For a typical first-year student inexperienced in the ways of the world, this orientation to university life is jarring. If the university maintains the status of in loco parentis, then it is substituting its own code of ideological adaptation for a traditional parental code most students imbibed from childhood. The university says implicitly, and increasingly explicitly, that everything you have learned about right and wrong must be relearned using the university’s ideological litmus test.

As one might suppose, confusion is often the result of this culture clash. Several years ago, a young man residing in a university dorm told me the following story. A young woman with a “crush” on him visited his dorm room late at night. She proceeded to beseech him for sexual favors in a most direct way. The young man, from a traditional home, was perplexed. If he allowed himself to be seduced, he would violate his religious convictions; if he rejected this woman’s overtures, he feared being mocked by his peers. Torn between tradition and peer group pressure, he sought counsel.

A psychology professor told him to do what feels best, let your instinct be your guide. I said let your conscience be your guide, which in the present scheme of things is a retrograde point of view. In the end I do not know how this student resolved his dilemma, but I do know he was distraught over the incident.

For those students who assume religion is communal observance, there are many problems on campus. Theme dorms (a euphemism for ethnic or racial segregation) are countenanced on many campuses, but religious segregation is usually frowned on. The assumption is that religion is a matter of personal inclination, while racial and ethnic affiliation are perforce communal.

It is obvious that the early 60’s and the present are worlds apart. Rules based on civility and morality have retreated before an ideological steamroller. Students are now in the position of having their thoughts manipulated and any traditionalist stance ridiculed. A so-called code of conduct is actually a code of conformist thinking.

Admittedly, the era in the early 60’s demanded conformity as well. But this was the conformity of deportment, a way for gentlemen and ladies to behave in polite and refined company. Of course even the mention of deportment has a quaint ring to it. Now students and faculty members address one another by their first names, use the “f” word routinely as an adjective for everything from tests to institutional food, and generally dress as if they are unmade beds.

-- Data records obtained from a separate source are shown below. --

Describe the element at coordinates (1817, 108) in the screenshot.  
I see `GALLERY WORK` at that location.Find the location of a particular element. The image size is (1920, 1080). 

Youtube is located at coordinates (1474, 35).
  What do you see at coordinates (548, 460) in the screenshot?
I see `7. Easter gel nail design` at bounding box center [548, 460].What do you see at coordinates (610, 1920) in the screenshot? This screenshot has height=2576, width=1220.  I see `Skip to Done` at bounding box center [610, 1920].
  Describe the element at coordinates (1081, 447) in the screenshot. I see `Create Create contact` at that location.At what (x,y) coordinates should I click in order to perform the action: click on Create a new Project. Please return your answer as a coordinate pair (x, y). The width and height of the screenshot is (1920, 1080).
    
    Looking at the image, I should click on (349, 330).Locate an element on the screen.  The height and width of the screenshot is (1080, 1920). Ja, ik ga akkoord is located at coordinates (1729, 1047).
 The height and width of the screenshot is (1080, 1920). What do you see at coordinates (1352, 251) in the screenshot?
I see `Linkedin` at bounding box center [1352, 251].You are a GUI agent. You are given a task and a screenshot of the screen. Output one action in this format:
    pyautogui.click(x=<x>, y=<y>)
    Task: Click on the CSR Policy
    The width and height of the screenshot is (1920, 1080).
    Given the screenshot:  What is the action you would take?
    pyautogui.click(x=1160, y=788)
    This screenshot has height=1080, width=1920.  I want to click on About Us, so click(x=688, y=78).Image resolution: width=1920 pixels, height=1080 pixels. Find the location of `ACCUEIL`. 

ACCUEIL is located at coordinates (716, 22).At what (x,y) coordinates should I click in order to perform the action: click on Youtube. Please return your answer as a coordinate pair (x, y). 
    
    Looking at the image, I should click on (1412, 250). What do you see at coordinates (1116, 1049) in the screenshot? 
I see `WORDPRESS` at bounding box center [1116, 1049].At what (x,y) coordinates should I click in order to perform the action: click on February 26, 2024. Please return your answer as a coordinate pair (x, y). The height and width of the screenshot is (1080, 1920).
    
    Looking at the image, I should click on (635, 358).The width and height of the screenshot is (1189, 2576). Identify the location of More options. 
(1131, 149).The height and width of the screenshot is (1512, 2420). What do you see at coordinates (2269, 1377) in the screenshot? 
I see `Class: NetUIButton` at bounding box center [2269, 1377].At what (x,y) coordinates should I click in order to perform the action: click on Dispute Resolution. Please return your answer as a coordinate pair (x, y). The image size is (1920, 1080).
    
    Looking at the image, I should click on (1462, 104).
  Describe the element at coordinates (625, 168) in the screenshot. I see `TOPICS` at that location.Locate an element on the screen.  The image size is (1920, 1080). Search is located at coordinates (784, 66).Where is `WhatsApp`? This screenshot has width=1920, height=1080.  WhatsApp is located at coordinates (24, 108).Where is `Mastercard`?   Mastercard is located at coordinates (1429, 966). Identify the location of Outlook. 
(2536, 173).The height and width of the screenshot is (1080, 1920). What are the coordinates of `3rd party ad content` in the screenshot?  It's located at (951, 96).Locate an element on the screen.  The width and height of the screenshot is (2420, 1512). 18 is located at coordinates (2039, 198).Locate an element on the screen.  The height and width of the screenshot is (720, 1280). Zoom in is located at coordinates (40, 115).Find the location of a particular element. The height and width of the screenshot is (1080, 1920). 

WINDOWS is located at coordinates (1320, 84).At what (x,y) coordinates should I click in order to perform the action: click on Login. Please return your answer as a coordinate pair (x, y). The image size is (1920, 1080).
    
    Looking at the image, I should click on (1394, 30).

Much has been lost in the last 25 years. Charles Eliot, the erstwhile president of Harvard, once said, “The reason there is so much intelligence at the university is freshmen bring so much in and as seniors take so little out.” Unfortunately, what students bring in today is not what they take out. It is not merely the abandonment of deportment rules, albeit they are more important than contemporary students assume, but the brainwashing in relativism, multiculturalism, and the critique of religion and tradition.

The university is still a surrogate parent, but not one who worries about the emotional well-being of progeny. Rather the university is a self-designated revolutionary changing the rules that promote social order, while fostering confusion and undermining a moral sensibility. It was not easy adjusting to life in the academy several decades ago. Nevertheless, a student knew what was expected, was told how to behave, and recognized a standard of gentlemanly behavior. That world is now lost and, at least for me, lamented. In the interest of truth-in-advertising, most universities should say to incoming students, “Welcome to the brave new world where truth is relative, everything you’ve learned before must be forgotten, and sensitivity training awaits you.”